In the last two entries we've covered changing the timing of the armswing in relation to the legs, and changing the arm length in the backswing compared to the arm length on the front swing. This entry will cover the swing angle.
Most runners are told "Move your arms straight forward and backward parallel to the direction in which you are running." No explaination of why, or how this is beneficial, so in this final entry on arm swings, let's talk about my two favorite questions. "What does it do" and "When would I want that to happen?"
Go for a run and swing the arms straight forward and backward as recommended. Then begin to swing them inward toward the center line of your body. How is this changing your running form?
Try it while leading with your arms (like discussed in the first article on arms) and do it while changing arm length (like discussed in the second article on arms) and do it while both leading and changing the arm length. What does it do?
I've noticed that when I lead with the timing of my arms and begin to cross my body slightly with my armswing I experience a twisting motion in my torso along the transverse obliques. When I move my arms back to moving parallel to the direction I'm running (just straight forward and backward) this twisting goes away. So, when would I want to use this?

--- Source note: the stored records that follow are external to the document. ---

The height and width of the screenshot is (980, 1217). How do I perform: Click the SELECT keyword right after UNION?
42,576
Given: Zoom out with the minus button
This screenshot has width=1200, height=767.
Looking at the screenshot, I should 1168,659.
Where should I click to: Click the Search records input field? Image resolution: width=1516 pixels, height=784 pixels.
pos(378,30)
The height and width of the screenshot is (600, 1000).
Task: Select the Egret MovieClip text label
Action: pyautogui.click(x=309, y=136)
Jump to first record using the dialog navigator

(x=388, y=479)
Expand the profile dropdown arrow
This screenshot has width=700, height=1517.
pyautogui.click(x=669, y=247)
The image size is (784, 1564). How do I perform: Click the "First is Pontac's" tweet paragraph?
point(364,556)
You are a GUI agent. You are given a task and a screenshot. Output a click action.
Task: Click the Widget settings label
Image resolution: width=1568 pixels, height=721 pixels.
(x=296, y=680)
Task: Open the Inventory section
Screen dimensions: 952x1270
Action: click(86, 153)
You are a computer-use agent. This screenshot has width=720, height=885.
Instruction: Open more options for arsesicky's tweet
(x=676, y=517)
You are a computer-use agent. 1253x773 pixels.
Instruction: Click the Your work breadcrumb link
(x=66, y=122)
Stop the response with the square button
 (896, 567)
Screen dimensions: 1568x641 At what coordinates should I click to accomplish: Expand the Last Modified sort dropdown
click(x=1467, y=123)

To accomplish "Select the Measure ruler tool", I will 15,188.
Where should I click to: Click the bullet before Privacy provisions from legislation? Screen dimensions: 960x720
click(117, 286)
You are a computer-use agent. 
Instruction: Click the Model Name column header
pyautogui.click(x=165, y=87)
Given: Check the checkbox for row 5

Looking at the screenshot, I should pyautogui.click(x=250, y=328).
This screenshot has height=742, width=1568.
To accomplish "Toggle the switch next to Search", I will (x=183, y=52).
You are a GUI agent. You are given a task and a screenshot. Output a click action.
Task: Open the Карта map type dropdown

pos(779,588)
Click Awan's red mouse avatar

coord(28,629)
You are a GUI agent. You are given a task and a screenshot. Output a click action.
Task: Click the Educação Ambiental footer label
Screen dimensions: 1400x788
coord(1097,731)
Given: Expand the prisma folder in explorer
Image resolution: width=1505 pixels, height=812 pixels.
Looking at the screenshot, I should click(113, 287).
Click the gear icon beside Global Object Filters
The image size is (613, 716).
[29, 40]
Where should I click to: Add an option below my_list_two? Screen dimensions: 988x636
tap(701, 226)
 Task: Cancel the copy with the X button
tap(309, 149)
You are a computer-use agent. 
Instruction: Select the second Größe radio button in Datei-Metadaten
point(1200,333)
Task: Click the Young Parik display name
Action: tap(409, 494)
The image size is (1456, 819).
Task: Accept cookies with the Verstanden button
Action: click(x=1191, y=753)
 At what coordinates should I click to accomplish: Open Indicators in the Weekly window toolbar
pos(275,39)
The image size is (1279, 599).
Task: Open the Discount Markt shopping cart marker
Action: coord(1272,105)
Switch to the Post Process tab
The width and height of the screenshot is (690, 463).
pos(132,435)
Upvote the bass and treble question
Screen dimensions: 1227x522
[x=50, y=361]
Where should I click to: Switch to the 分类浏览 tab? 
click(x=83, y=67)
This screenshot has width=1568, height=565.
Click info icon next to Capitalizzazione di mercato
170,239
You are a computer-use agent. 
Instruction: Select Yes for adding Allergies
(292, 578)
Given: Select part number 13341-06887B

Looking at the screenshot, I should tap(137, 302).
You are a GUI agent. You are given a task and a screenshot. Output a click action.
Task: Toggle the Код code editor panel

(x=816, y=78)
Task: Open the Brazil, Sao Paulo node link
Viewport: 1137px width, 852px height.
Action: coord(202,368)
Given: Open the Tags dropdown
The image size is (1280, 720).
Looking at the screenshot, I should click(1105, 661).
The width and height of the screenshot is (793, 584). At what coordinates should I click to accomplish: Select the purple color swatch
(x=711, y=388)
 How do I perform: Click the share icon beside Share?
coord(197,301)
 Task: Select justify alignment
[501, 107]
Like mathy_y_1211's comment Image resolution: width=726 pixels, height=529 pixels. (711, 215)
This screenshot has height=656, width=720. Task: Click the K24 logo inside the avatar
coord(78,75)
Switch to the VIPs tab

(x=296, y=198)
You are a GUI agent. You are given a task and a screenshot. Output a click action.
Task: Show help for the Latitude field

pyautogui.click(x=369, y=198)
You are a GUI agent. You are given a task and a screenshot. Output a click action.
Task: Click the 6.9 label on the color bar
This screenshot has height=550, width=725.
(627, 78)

Apparently, according to my experience, leading with the timing of the arms while swinging the arms across the body and causing the torso to twist at the transverse obliques has a significant impact on uphill running. This includes stairs as well.
Go out an experiment with combinations of the three elements of the armswing.
1. Timing with the legs (leading, following, or at the same time)
2. Lengthening the arm on the backswing and shortening it on the front swing
3. Swinging them forward and backward or at an angle towards the center of the body.
This makes 8 different possible combinations of arm swings in relation to th legs and they all work best under slightly different circumstances.